Затем обратился к пленному:
— Видишь, фриц, как плохо человеку? А ну, бери его на спину, послужи санитарному делу.
— Гитлер капут, — согласился немец.
В блиндаже, куда привели разведчики Миньку с Кукушем, было шумно и накурено — хоть топор вешай. В него и из него постоянно входили и выходили военные. Они что–то кричали друг другу, а также в трубку полевого телефона, стоящего на столе в углу блиндажа. Только и слышалось: «Алло»! «Первый»! «Первый»! Я — «Второй». Передай «Четвертому»… и так далее. Сидя на нарах с поджатыми под себя ногами, Минька разглядывал внутреннее убранство этого фронтового помещения. Просторное, не меньше, чем у них летняя кухня. Стены сделаны из досок, потолок — из бревен. «В два наката» — почему–то подумалось Миньке. На стене, над головой сидящего перед аппаратом телефониста приклеена хлебным мякишем улыбающаяся девичья головка из журнала, рядом с нею висит на гвозде автомат, прикрытый каской. На подоконнике широкой, чуть ли не во всю стену амбразуры вызывающе раскорячился ручной пулемет.
— Здоровеньки булы!
Минька повернул голову к брезентовому пологу, заменяющему дверь: на пороге стоял тот самый старший лейтенант–украинец, которого они с Мишкой–Австралией просили взять их в десантники. Он подошел к командиру разведчиков, поздоровался с ним за руку, кивнул головой на сидящего в углу на пустом ящике немца:
— Шо ты, Мыкола, такого хлюпыка нимца притяг? Нэвжэ ни знайшов покрашче?

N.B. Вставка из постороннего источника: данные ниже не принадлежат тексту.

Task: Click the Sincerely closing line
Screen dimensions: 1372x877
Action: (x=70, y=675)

— Самого красивого Миша Зуев перехватил, — улыбнулся в ответ Куличенко. — Там такой боров, пудов на восемь, не меньше. Говорят, так брыкался, что даже Андропов Коля не устоял на ногах, а он–то крепкий парняга.

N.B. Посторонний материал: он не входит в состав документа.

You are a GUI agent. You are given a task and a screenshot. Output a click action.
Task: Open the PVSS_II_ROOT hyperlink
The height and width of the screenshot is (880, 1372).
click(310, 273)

— А правда, что они самого фон Клейста миной подорвали?
Куличенко пожал плечами:
— Я на ферме вчера доярку встретил, подтверждает, что очень важной птицей был убитый генерал. В войсках траур носят [14].

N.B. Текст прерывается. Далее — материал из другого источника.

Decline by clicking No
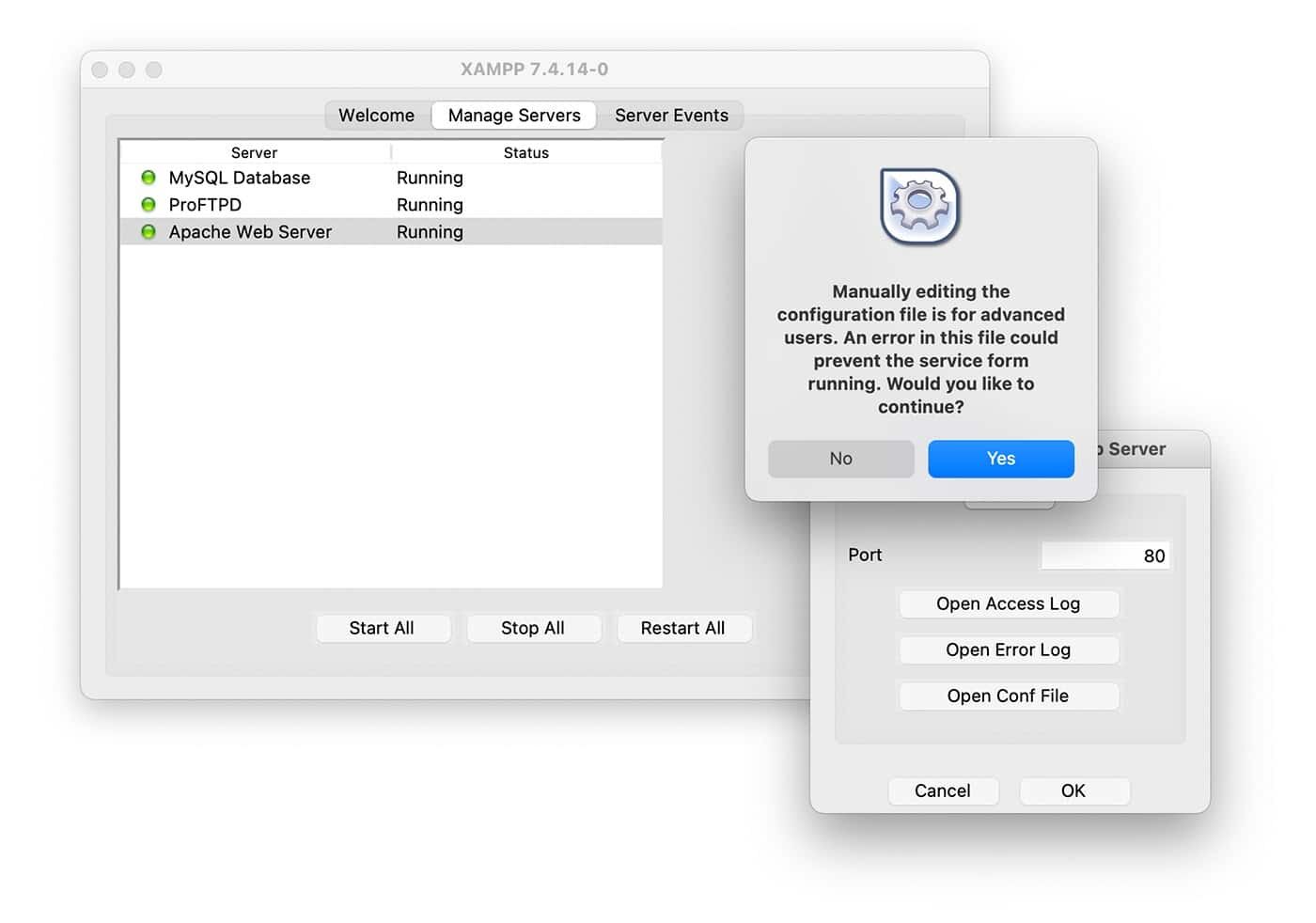Screen dimensions: 1316x923 (x=840, y=459)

— Молодцы федосеевцы! — с чувством произнес вошедший и притронулся к плечу телефониста: — Вызови «самого».
— «Розалия»! «Розалия»! Соедини меня с «Кипарисом», — закричал тот в трубку. — Что? Срочно, понимаешь? Ну, кому говорю! То–то же… Держите, товарищ гвардии старший лейтенант, — протянул он трубку Минькиному «знакомцу».
Тот взял трубку, наклонился над аппаратом:
— «Кипарис»? Я — «Осина». Наши привели «гостя». Есть — срочно доставить «Кедру». Кто говорит? Это я, старший лейтенант Полтко. «Второго» нет на КП, он в хозяйстве Мельника. Житников тоже там. Он лично пять танков подорвал. Так точно, очень трудный был день, товарищ подпол… то есть, — «Кипарис».
14
На самом деле разведчиками был подорван генерал Макк, а не фон Клейст, как они считали и как о том писали в своих газетах сами немцы.